As I sat in Washington National Cathedral at former US Secretary of Defense Ash Carter’s memorial last week, I was as shocked and heartbroken as I was when I learned of his passing in the early morning hours of October 25, 2022. I kept thinking about his laser-focused, penetrating mind, the kinetic way he engaged in the world, the seemingly limitless energy from which he made things manifest in time and space. He was utterly relentless, indefatigable. And now… silence. In that silence, we in the national security community are trying to find our way.

There is nothing in my professional life for which I am more grateful, and prouder, than the years I spent with Ash as his chief of staff at the United States Department of Defense. And there is not a community for which I am more grateful than the people with whom we served.

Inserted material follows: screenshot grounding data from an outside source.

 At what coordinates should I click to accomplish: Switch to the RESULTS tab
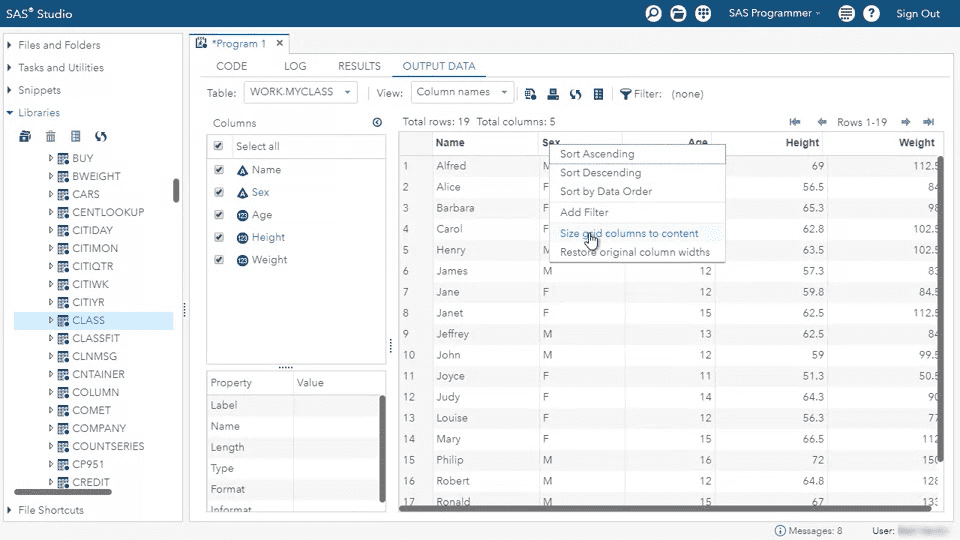359,66
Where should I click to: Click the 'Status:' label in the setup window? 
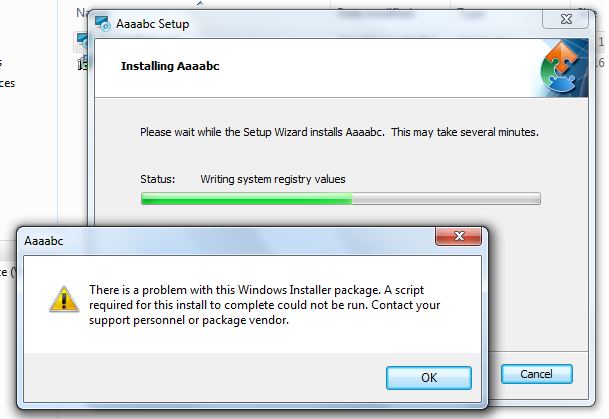tap(158, 180)
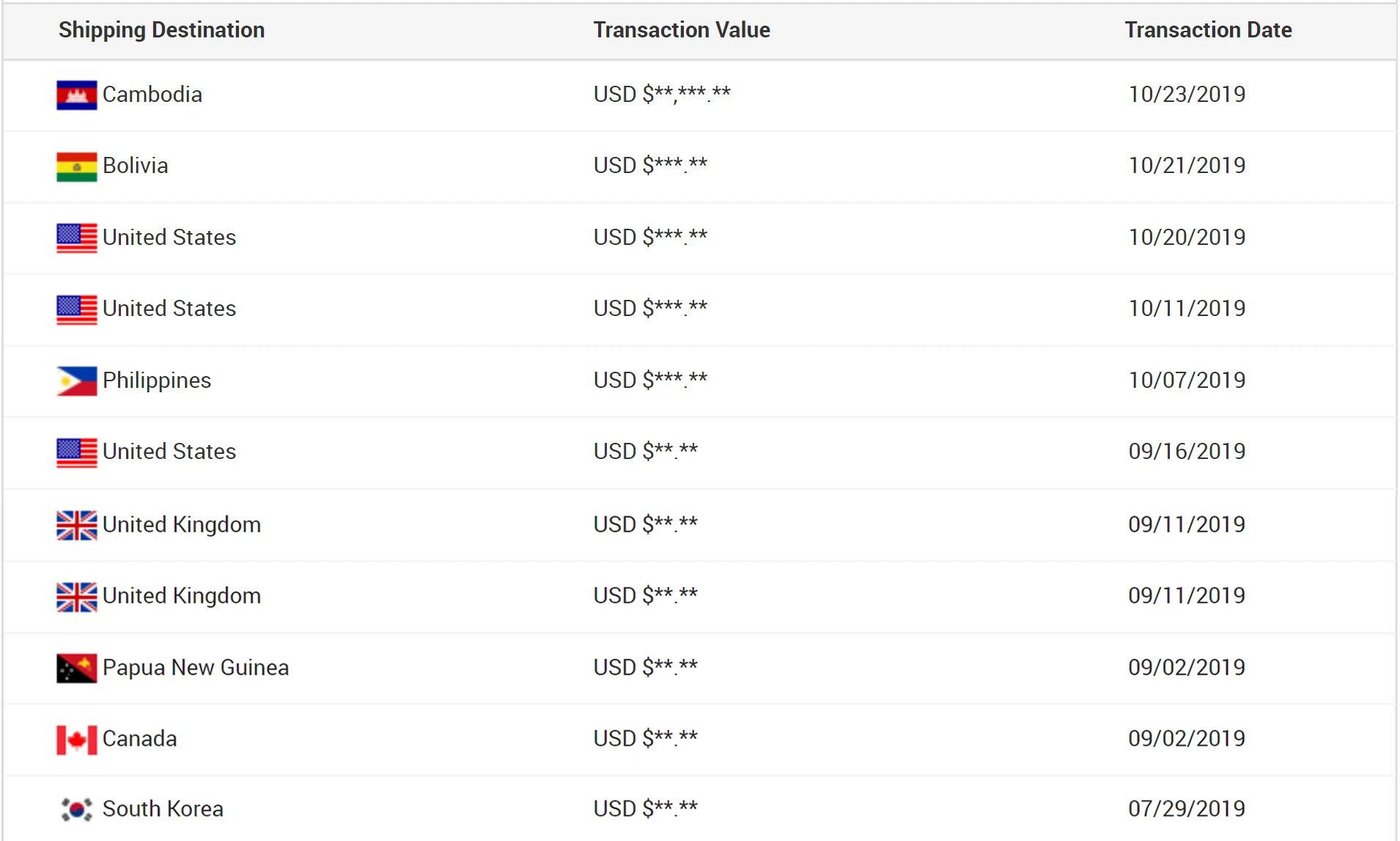Sort by Transaction Value column header
The height and width of the screenshot is (841, 1400).
[x=682, y=30]
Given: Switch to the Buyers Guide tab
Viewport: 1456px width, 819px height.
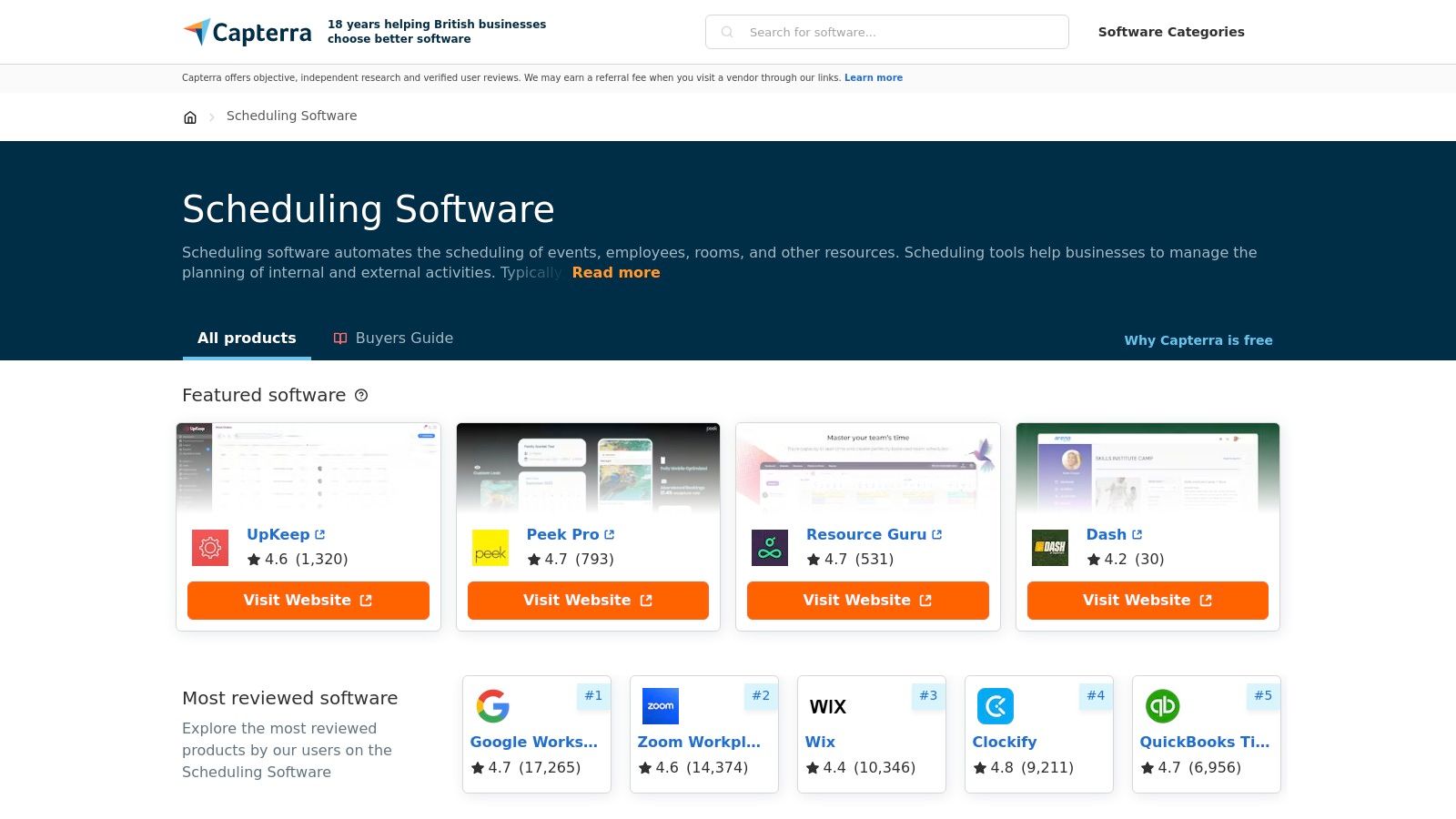Looking at the screenshot, I should pos(393,339).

Those who knew Ash, who also served as an Atlantic Council board member and honorary director, knew his brilliance. His intellect was formidable, crackled like lightning, exposing gaps in our thinking that we hadn’t before seen. The only two people I ever witnessed win an argument with him were Christine Fox, then director of the Office of Cost Assessment and Program Evaluation, and Sandy Winnefeld, then vice chairman of the joint chiefs of staff, usually after sparring sessions that were as exhausting as they were enlightening. Not only was Ash the smartest person in every room, he was also clear, unambiguous, demanding, and relentless in solving complex problems of consequence.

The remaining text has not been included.